▶ RECORDED DATA:
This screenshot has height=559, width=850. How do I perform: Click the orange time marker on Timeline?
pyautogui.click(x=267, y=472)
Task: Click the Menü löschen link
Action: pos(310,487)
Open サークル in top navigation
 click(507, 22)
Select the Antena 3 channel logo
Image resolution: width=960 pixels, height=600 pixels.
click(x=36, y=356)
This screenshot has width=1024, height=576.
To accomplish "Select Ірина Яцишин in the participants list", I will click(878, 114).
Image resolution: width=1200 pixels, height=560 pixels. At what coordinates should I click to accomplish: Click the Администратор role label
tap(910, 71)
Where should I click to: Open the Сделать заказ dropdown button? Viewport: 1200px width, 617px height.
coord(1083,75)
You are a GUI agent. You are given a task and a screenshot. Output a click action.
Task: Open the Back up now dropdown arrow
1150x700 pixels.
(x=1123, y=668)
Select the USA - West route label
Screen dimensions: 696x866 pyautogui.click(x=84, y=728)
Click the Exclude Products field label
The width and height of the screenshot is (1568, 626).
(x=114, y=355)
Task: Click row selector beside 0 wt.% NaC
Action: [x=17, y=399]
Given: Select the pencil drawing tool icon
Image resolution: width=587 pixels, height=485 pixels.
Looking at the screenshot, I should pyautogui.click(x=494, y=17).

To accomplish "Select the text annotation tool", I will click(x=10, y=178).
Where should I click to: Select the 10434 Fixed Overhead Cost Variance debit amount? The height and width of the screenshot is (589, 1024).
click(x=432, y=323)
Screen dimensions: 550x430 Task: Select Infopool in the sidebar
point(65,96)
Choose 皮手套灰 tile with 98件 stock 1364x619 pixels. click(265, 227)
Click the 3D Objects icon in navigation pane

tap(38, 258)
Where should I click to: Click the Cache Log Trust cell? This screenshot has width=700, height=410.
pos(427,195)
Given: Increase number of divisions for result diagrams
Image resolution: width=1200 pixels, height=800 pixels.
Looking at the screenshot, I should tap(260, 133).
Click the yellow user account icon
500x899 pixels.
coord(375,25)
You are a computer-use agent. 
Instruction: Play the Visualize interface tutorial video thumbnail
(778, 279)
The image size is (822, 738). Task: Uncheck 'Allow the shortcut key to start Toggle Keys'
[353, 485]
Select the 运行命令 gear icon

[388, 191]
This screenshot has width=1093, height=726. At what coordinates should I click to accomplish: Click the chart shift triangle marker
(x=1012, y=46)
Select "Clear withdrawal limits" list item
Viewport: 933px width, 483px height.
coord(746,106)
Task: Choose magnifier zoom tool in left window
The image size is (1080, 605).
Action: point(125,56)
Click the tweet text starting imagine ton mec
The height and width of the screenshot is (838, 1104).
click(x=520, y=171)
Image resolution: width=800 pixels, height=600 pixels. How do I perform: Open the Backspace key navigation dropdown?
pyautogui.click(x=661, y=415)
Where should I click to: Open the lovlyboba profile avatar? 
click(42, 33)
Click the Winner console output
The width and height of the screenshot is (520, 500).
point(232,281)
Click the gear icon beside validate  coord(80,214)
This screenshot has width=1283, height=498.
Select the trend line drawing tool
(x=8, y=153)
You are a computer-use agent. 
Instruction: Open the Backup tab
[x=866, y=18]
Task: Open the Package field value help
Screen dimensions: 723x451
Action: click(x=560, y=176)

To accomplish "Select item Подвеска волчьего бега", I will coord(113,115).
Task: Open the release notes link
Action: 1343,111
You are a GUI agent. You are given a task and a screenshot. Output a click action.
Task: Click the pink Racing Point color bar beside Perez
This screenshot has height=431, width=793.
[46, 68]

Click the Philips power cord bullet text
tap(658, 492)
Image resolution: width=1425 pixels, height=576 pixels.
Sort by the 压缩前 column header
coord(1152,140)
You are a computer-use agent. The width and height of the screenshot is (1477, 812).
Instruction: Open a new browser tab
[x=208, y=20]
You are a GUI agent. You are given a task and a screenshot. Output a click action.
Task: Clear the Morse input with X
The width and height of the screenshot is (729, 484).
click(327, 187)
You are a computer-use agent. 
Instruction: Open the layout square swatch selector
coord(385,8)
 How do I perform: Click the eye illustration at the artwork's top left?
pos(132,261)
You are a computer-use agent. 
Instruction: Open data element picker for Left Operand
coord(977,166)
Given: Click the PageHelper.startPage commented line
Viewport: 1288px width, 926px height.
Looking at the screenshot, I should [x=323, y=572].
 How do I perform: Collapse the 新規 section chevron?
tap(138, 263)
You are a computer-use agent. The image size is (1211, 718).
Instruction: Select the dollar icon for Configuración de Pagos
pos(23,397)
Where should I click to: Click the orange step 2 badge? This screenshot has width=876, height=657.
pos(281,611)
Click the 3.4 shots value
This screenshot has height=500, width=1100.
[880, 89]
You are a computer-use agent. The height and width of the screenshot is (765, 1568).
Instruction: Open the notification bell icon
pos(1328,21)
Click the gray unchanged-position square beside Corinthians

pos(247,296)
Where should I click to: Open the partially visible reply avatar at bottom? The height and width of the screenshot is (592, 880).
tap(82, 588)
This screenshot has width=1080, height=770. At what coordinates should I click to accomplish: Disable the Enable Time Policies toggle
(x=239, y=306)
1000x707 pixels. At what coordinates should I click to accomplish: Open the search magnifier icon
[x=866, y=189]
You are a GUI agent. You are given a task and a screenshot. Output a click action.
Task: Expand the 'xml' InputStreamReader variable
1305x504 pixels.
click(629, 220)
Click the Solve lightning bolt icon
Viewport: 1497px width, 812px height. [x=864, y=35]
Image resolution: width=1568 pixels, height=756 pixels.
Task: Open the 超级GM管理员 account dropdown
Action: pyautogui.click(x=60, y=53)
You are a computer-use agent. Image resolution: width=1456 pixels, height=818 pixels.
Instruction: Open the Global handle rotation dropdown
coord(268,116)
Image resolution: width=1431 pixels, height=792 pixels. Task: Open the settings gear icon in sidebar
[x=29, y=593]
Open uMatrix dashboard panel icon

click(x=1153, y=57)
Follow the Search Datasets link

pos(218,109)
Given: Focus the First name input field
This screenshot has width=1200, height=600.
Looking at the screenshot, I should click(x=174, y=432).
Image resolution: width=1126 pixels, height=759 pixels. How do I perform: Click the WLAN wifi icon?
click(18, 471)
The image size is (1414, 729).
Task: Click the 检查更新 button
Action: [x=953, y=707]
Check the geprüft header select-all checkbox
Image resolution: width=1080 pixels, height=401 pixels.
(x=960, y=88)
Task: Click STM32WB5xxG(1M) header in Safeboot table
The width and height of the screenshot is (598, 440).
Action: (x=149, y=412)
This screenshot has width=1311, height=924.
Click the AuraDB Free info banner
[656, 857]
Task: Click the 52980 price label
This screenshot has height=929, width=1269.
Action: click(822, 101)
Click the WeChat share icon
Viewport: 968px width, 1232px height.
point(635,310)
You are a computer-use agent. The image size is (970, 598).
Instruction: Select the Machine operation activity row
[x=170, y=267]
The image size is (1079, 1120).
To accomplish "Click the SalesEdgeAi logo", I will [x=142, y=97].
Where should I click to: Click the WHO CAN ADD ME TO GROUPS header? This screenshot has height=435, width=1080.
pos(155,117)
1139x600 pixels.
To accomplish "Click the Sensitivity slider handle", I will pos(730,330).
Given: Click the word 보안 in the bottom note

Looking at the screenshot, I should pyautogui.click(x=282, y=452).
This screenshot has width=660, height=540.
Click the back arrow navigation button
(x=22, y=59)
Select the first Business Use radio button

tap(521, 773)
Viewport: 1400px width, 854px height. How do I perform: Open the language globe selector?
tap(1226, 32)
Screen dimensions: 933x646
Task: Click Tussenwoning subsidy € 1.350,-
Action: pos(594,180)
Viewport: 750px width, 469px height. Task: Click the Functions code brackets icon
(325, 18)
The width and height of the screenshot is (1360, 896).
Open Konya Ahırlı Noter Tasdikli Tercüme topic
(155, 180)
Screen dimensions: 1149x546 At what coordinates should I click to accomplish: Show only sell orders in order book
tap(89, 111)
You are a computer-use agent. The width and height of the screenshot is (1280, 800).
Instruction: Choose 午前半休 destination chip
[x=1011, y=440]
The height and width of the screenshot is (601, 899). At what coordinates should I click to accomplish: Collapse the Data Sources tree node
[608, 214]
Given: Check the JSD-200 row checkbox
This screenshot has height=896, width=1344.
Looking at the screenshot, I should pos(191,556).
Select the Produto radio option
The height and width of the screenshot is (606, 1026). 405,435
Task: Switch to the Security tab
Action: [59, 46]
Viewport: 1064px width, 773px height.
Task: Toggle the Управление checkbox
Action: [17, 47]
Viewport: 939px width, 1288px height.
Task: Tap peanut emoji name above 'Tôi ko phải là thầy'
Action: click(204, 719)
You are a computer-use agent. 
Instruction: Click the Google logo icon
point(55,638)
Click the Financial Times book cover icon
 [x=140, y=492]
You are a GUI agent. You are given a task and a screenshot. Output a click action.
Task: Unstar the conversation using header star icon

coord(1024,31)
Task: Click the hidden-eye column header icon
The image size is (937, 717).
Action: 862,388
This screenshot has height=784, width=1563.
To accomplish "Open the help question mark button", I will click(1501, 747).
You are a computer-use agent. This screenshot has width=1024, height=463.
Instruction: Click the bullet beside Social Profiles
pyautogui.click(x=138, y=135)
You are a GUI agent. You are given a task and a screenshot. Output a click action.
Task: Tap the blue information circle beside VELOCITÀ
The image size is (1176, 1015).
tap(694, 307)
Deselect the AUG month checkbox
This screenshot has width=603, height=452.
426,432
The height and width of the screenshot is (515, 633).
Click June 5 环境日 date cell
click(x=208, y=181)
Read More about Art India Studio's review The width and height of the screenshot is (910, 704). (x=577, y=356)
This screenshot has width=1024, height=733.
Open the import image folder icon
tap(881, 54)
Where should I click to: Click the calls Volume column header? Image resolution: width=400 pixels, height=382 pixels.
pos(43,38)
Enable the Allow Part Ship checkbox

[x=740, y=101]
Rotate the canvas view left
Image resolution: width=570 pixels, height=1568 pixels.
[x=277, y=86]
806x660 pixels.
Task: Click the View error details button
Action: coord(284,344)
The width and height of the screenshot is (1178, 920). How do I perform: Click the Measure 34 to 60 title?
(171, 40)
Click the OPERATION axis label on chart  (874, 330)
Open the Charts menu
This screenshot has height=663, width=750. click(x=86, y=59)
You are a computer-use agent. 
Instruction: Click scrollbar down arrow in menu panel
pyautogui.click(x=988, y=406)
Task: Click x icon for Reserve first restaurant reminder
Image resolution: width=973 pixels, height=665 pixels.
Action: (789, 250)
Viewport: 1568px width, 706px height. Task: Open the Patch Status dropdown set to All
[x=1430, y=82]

▶ ASSIGNED TASK:
From the material above, retype precisely the lines between the line holding "Image resolution: width=1200 pixels, height=800" and the line holding "Image resolution: width=1425", inclusive, and nothing beyond them.

▶ SOLUTION TO THE PROBLEM:
Image resolution: width=1200 pixels, height=800 pixels.
Looking at the screenshot, I should tap(260, 133).
Click the yellow user account icon
500x899 pixels.
coord(375,25)
You are a computer-use agent. 
Instruction: Play the Visualize interface tutorial video thumbnail
(778, 279)
The image size is (822, 738). Task: Uncheck 'Allow the shortcut key to start Toggle Keys'
[353, 485]
Select the 运行命令 gear icon

[388, 191]
This screenshot has width=1093, height=726. At what coordinates should I click to accomplish: Click the chart shift triangle marker
(x=1012, y=46)
Select "Clear withdrawal limits" list item
Viewport: 933px width, 483px height.
coord(746,106)
Task: Choose magnifier zoom tool in left window
The image size is (1080, 605).
Action: point(125,56)
Click the tweet text starting imagine ton mec
The height and width of the screenshot is (838, 1104).
click(x=520, y=171)
Image resolution: width=800 pixels, height=600 pixels. How do I perform: Open the Backspace key navigation dropdown?
pyautogui.click(x=661, y=415)
Where should I click to: Open the lovlyboba profile avatar? 
click(42, 33)
Click the Winner console output
The width and height of the screenshot is (520, 500).
point(232,281)
Click the gear icon beside validate  coord(80,214)
This screenshot has width=1283, height=498.
Select the trend line drawing tool
(x=8, y=153)
You are a computer-use agent. 
Instruction: Open the Backup tab
[x=866, y=18]
Task: Open the Package field value help
Screen dimensions: 723x451
Action: click(x=560, y=176)

To accomplish "Select item Подвеска волчьего бега", I will coord(113,115).
Task: Open the release notes link
Action: 1343,111
You are a GUI agent. You are given a task and a screenshot. Output a click action.
Task: Click the pink Racing Point color bar beside Perez
This screenshot has height=431, width=793.
[46, 68]

Click the Philips power cord bullet text
tap(658, 492)
Image resolution: width=1425 pixels, height=576 pixels.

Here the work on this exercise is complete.